EXTRAIT CHOISI:
┌────────
I Hate Models signe un premier album magnifique et sanglant
Les plus geeks de notre lectorat connaissent probablement les Sacrieurs. Issue du jeu vidéo en ligne Dofus, cette classe de personnages a la particularité d’accumuler autant de puissance, violence et superbe qu’elle encaisse de coups. Les écorchures, les plaies béantes et les hari-kiri sont alors la clé de voute de leur pouvoirs, laissant couler leur propre hémoglobine pour pouvoir frapper plus fort. La musique de I Hate Models illustre parfaitement cette paradoxale beauté esthétique, aux confins de la douleur et du sacrifice ; son nouveau disque L’Âge des Métamorphoses évoque du sang frais, abreuvant une éraflure contre un bloc de béton.
└────────
DONNÉES FOURNIES:
┌────────
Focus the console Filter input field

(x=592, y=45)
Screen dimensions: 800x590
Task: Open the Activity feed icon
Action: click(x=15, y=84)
└────────
CONSIGNE: Pouvez-vous reprendre la critique de l'album de I Hate Models et la poursuivre à partir de sa dernière phrase ? Vous n'avez pas besoin des lignes fournies.

RÉPONSE ATTENDUE:
Après son entrée fracassante avec « Daydream » en 2016 et son débarquement en fin d’année dernière sur le label londonnien Perc Trax, l’emblématique producteur français signe son tout premier album, celui d’une techno synthétique serpentant entre les nappes mélodiques et les couches de saturation. Une oeuvre fleuve : 93 minutes, 12 titres où les éléments sonores et les idées s’entrechoquent constamment pour accoucher d’un périple épique et progressif. C’est cette dialectique complexe que parvient à annoncer très justement le morceau d’ouverture, « The Beginning Of The End », où les arpégiateurs boiteux, les nappes oniriques et les textures fourmillantes forment un énigmatique tunnel vers un passage digne d’un titre de métal progressif, appuyé par guitares et double-pédale de grosse caisse. Ce sens de l’orchestration pointilleuse résonne dans tout le disque, avec des tracks groovy et entraînants comme « You Are Not Alone », « Those Shiny Razor Blades » ou « Forgiveness », solides appels à la rave ponctués par de très beaux moments mélodiques. Mais toute stabilité est éphémère dans L’Âge des Métamorphoses : une savante violence ponctue et déconstruit les instants de grâce à coups d’EBM sauvage et de kicks granuleux. En découle une sensation de violence crue mais magnifique, celui d’une offrande sur l’autel d’un somptueux temple techno. Avec son album, I Hate Models en est devenu un des grands prêtres. Et le prince des sacrifices.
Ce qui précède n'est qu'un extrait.